Sehr geehrte Damen und Herren,
liebe Freunde der Kirchenmusik,
einen guten Monat vor seinem 20. Geburtstag vollendete Mozart 1775 sein Violinkonzert A-Dur KV 219 als Abschluss einer Reihe von insgesamt fünf Solokonzerten. Es gilt als das reifste der Mozart-Violinkonzerte. Geradezu verschwenderisch ist die Fülle an thematischen Gedanken bis hin zu einem "türkischen" Zwischenspiel im Finale. Der 19-jährige Komponist beweist hier, wie souverän und zugleich individuell er die Form beherrscht. Der hinreißende dynamische Schwung und thematische Reichtum des vielgliedrigen strahlenden Werkes, seine innere Geschlossenheit und formale Ausgewogenheit und natürlich der phantasievolle Finalsatz verleiteten den großen Mozart-Forscher Alfred Einstein zu dem hymnischen Resümee: "Dieses Konzert ist an Glanz, Innigkeit, Witz nicht zu überbieten."
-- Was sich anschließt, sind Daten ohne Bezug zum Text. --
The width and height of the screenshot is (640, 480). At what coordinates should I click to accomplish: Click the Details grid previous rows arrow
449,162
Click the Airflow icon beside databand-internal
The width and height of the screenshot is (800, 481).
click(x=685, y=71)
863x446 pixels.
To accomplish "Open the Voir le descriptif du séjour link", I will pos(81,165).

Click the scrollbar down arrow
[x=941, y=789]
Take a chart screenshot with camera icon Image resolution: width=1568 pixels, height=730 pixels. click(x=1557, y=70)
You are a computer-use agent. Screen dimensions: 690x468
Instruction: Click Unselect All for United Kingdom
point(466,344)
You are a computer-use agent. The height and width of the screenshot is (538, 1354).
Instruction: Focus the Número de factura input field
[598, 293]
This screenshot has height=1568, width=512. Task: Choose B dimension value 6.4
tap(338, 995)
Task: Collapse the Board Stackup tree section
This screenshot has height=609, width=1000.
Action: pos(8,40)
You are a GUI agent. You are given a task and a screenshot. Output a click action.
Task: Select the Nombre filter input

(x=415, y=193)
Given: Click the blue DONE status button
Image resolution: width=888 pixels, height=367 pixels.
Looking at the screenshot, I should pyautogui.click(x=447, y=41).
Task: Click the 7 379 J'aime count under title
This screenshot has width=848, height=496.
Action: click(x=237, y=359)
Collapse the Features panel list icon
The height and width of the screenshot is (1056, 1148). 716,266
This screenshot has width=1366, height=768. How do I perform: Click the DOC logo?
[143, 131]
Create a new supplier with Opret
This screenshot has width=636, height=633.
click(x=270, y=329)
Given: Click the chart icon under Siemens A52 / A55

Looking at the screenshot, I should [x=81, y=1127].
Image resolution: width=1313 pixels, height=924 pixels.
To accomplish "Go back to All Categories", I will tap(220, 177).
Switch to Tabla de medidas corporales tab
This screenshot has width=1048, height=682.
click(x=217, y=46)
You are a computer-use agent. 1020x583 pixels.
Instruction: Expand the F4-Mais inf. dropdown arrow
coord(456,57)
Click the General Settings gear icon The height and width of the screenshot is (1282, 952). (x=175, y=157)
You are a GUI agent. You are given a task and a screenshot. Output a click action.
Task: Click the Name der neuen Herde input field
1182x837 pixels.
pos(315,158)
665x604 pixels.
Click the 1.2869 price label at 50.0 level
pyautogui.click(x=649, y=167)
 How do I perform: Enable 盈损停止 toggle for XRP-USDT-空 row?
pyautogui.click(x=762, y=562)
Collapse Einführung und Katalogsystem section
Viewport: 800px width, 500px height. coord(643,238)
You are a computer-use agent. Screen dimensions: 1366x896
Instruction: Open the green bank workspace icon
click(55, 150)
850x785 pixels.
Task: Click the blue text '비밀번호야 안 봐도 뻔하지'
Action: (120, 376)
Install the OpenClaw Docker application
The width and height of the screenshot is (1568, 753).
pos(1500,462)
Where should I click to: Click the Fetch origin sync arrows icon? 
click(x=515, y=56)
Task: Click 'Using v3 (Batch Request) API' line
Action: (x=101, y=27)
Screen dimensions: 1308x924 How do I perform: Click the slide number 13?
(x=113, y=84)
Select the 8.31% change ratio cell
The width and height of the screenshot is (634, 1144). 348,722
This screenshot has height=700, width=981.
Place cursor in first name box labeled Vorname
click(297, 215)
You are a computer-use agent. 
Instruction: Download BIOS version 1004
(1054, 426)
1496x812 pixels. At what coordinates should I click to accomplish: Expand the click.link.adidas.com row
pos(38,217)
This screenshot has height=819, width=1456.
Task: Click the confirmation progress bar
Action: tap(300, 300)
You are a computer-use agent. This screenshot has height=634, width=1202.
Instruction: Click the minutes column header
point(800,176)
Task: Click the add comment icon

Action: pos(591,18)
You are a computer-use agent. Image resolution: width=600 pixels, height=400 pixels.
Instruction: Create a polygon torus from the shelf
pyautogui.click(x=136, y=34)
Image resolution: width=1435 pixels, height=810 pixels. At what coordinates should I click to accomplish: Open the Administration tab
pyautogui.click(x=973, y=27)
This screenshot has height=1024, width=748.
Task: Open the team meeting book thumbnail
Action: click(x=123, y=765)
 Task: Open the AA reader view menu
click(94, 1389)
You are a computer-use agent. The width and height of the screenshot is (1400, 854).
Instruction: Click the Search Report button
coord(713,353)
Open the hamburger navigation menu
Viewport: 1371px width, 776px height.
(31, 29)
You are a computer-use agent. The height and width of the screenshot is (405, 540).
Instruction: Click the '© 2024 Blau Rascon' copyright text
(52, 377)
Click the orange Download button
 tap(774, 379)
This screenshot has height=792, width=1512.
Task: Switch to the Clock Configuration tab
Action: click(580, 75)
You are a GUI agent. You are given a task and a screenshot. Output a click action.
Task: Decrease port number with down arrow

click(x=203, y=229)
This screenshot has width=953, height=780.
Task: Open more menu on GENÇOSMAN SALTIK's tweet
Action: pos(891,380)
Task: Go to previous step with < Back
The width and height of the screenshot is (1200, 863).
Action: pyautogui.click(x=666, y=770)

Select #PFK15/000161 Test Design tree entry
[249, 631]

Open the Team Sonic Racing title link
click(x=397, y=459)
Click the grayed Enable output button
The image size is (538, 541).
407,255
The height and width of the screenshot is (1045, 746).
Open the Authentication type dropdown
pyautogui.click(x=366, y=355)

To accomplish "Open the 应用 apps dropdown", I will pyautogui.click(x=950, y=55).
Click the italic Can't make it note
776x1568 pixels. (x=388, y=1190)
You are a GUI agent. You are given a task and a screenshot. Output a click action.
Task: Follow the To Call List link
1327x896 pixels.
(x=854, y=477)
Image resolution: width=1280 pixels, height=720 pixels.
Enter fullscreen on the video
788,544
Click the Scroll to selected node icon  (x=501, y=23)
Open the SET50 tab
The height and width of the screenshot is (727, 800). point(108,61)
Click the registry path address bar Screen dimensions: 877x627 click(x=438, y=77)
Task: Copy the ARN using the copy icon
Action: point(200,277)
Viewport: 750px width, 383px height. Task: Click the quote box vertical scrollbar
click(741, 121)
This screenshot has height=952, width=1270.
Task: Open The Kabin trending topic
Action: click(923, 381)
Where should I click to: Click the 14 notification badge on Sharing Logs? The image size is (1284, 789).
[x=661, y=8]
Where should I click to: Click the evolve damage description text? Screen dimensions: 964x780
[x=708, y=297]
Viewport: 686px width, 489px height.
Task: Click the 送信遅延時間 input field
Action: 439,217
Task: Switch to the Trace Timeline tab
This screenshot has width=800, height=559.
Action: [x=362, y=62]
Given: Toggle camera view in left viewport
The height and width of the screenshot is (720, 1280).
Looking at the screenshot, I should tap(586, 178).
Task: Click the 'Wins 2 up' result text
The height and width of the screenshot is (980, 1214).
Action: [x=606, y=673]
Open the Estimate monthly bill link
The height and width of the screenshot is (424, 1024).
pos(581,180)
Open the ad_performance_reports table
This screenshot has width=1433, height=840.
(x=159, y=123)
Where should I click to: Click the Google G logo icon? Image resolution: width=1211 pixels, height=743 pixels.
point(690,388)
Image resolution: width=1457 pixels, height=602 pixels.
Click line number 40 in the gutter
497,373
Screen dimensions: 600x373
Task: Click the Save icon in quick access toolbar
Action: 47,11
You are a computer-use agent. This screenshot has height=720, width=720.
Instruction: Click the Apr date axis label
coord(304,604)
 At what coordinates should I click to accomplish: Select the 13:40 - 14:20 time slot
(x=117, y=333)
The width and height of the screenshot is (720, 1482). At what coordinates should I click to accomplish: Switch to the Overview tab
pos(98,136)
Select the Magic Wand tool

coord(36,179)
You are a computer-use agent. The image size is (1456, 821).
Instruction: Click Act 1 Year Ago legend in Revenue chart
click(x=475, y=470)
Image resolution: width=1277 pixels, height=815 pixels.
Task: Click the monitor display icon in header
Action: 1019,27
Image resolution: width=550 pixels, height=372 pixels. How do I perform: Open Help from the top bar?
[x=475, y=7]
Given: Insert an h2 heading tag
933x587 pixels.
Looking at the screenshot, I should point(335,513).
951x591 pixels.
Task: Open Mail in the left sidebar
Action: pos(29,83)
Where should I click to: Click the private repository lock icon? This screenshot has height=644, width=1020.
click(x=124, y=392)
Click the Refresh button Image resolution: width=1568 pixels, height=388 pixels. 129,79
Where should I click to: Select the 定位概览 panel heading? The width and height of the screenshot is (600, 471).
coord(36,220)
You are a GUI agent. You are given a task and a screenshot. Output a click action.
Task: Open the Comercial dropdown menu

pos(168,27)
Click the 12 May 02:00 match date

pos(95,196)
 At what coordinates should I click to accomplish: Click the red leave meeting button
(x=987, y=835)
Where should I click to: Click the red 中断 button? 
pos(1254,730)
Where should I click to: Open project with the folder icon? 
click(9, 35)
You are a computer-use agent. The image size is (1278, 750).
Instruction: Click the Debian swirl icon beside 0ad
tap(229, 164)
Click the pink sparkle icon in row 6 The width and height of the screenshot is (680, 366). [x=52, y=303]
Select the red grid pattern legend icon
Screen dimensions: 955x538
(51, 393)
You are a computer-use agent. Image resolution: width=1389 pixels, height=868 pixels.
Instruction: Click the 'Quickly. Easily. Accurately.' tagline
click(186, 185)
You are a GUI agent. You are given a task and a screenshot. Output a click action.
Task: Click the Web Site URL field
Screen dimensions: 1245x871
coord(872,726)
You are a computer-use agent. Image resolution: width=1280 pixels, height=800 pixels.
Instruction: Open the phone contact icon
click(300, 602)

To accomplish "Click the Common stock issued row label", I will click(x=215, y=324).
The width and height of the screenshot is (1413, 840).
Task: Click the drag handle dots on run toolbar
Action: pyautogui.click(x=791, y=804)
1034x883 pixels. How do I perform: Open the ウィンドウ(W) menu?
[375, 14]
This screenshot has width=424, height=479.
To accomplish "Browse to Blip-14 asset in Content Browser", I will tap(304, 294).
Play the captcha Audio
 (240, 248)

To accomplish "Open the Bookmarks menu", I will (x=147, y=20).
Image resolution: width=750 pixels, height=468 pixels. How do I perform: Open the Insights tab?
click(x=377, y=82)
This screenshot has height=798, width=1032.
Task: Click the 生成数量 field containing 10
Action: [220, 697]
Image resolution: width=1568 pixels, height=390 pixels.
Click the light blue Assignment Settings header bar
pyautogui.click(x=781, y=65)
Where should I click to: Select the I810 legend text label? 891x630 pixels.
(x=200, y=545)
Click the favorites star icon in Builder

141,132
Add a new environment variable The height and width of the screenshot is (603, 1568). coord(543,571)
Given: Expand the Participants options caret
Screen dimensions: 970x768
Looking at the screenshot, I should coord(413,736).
Der Beginn des ersten Satzes strahlt eine geradezu elektrisierende Spannung aus: Erwartungsvoll aufsteigende A-Dur-Dreiklänge werden von prickelndem Tremolo grundiert und von herrischen Einwürfen unterbrochen. Später wird der Solist über diesem spannungsvollen Klanggrund sein jubelndes Thema in hoher Lage anstimmen, das sogleich durch Passagen und große Sprünge angemessen brillant daherkommt. Dennoch ist der Satz auch reich an weichen, gesanglichen Episoden. Die schönste von ihnen spielt die Solovioline gleich bei ihrem ersten Einsatz. Statt das kraftvolle Allegro des Orchesters aufzugreifen, lehnt sie sich entspannt zurück und spielt ein Adagio, das wie die zärtliche Arie einer Primadonna wirkt, untermalt von „flüsternden“ Terzen der Tuttigeigen.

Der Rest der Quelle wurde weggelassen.